“Deadlines”
We all hate them – and always have done, from the first parental nagging about homework tasks, through the hateful slog to deliver the 50,000 word thesis on the due day to the routine demand of a professional writer’s life – to produce a specified number of words by a certain date, over and over again.
Everyone has their favourite deadline horror stories. I’ll never forget my first commission. I was still at university, working on my thesis (deadline too far off to be the slightest worry), and beginning to enjoy the life of a postgrad student. I had met a poet and editor of a prestigious arts magazine who lived near me. We’d had a drink or two together, he’d invited me to his house, crammed with books and heaps of manuscripts. I admired him hugely and he seemed to like me. He even published a couple of my poems. All was good.
And then came the day when he reached for a pile of shiny new poetry books and said: ‘Simon, just do me two thousands words on these by Thursday week.’ At a glance I could see there were some big hitters in the pile, established poets of great repute. Who was a total unknown like me to pontificate on the quality of their latest slim volumes?
Intuiting my thought, my editor friend said: ‘Don’t worry about the name on the cover. Just tell us what you think. Don’t hold back.’
And with that I was given a friendly push back through the front door and set off along the road to my own home, and my own study, and my own desk where, come hell or high water, I had to write two thousand words on some of the poetry world’s great and good.
I was both elated and terrified. Writing poetry was one thing – pretending I understood other people’s quite another, let alone committing my thoughts to print in a publication that would be read by each and every one of the poets under review. I studied each book from cover to cover, making copious notes. I wrote a draft; and another one, in which I changed the order of the books; and yet another one, changing my mind about everything I’d put in the first two. I woke in the night to scribble new thoughts, which seemed less brilliant in the morning. It was torture, and not much fun for my long-suffering partner, who of course had to read every version of this never-ending work in progress.
But that’s the point: it wasn’t never-ending. It couldn’t be. The review – in typescript back then – had to be delivered by Thursday week. And it was – very late on Thursday afternoon. And even as I started posting it through the door, my instinct was to snatch it back, remove it from its envelope and check yet again for spelling mistakes, grammatical errors and, worst of all, signs of ignorance and stupidity – and maybe take it home for a final revision. But I realised I would probably end the day a single man if I did that, so I let it go, snapped up by metal mouth of the letter-box.

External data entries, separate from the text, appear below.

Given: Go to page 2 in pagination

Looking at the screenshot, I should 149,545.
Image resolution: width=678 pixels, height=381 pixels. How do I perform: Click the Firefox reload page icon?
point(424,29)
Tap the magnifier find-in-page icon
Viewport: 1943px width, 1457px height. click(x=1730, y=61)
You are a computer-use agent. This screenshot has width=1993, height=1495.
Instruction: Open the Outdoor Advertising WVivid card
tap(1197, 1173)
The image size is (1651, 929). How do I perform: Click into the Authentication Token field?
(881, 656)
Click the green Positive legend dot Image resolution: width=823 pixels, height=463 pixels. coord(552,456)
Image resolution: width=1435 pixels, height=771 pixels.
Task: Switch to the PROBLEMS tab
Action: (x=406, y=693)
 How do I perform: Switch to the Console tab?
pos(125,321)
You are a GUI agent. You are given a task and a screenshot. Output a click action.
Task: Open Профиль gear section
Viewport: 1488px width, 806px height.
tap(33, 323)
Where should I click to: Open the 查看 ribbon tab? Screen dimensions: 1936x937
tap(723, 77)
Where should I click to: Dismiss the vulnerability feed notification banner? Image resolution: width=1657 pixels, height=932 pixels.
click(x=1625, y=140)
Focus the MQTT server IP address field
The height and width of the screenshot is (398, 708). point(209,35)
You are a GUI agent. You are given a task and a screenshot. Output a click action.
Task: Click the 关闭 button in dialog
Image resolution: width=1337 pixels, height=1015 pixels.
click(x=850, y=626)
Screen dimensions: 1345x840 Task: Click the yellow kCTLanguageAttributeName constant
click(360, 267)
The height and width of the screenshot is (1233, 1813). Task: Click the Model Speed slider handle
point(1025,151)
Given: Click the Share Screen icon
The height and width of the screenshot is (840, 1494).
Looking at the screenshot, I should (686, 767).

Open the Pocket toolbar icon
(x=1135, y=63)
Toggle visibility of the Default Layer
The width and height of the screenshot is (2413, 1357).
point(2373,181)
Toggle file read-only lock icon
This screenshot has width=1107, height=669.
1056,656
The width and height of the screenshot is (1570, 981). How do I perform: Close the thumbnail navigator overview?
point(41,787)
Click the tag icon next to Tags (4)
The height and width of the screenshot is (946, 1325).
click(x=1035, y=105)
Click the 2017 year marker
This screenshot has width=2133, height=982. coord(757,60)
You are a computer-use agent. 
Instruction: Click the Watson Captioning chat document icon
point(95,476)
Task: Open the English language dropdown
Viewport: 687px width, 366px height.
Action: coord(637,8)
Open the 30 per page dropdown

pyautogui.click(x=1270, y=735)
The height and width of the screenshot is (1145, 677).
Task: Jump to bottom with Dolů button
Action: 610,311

The relief was wonderful, though the next forty-eight hours were overshadowed by the fear that it would be rejected or returned as inadequate. But no, it was deemed fit for publication, and I basked in the glory of having a whole page of my views printed in one of the country’s leading literary magazines. Fame at last, I kidded myself.
But I had passed the test, written my set number of words and delivered them by the deadline, and that thought has sustained me through many a deadline crisis in the intervening years.
Most deadlines are contracts with an editor or publisher. It’s basically down to the writer to get their act together. But ghosting for a third party can complicate things.
With the best will in the world, you can’t meet a deadline if you can’t get the time you need to get the details of the story you’re trying to tell. And people who warrant a ghosted memoir are, pretty much by definition, very busy people. It can be frustrating, having interviews cancelled, and the writing process stalled. The momentum is lost, and resuming the book after an enforced break can be like trying to start a car that has been left parked on the drive for too long.
This shouldn’t scupper the whole project, but it does make it more difficult. I’m certainly learning to make more use of the time I am given, keeping the questions going for as long as possible, knowing that every minute I record is going to extend the number of words I can write in the next passage of play. And hopefully the outcome will satisfy the client – even if the original deadline has been missed.